Aim
Please put the records below into a Markdown table with the columns No. and Record, one numbered row per line, covering only the lines between the one holding "Switch to the" and the one holding "click(x=535, y=476)", inclusive. Leave out blank lines.
**** Recorded data
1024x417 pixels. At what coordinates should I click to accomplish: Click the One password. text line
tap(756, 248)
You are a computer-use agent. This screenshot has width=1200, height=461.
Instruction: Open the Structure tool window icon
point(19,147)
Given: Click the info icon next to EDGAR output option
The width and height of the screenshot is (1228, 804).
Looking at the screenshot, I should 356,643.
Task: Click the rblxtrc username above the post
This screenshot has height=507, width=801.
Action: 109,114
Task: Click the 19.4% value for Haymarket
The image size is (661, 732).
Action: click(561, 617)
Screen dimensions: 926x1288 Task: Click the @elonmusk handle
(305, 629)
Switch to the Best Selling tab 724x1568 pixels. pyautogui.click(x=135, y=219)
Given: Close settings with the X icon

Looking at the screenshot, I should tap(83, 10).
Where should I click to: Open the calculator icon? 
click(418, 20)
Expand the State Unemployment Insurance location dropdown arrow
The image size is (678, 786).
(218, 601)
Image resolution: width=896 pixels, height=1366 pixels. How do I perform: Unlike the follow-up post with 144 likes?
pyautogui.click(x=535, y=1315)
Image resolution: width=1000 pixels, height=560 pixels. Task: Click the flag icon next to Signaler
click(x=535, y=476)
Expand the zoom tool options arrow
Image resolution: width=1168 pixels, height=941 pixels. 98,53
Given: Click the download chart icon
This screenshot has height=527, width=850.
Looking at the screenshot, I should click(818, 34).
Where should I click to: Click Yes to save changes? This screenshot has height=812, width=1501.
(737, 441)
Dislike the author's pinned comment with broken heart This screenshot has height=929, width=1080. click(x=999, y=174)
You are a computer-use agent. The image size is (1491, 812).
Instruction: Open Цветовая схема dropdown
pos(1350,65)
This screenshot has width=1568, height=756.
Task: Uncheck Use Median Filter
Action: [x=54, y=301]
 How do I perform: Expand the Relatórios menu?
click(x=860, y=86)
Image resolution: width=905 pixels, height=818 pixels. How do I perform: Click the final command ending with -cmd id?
********
Exercise response
| No. | Record |
|---|---|
| 1 | Switch to the Best Selling tab 724x1568 pixels. pyautogui.click(x=135, y=219) |
| 2 | Given: Close settings with the X icon |
| 3 | Looking at the screenshot, I should tap(83, 10). |
| 4 | Where should I click to: Open the calculator icon?  |
| 5 | click(418, 20) |
| 6 | Expand the State Unemployment Insurance location dropdown arrow |
| 7 | The image size is (678, 786). |
| 8 | (218, 601) |
| 9 | Image resolution: width=896 pixels, height=1366 pixels. How do I perform: Unlike the follow-up post with 144 likes? |
| 10 | pyautogui.click(x=535, y=1315) |
| 11 | Image resolution: width=1000 pixels, height=560 pixels. Task: Click the flag icon next to Signaler |
| 12 | click(x=535, y=476) |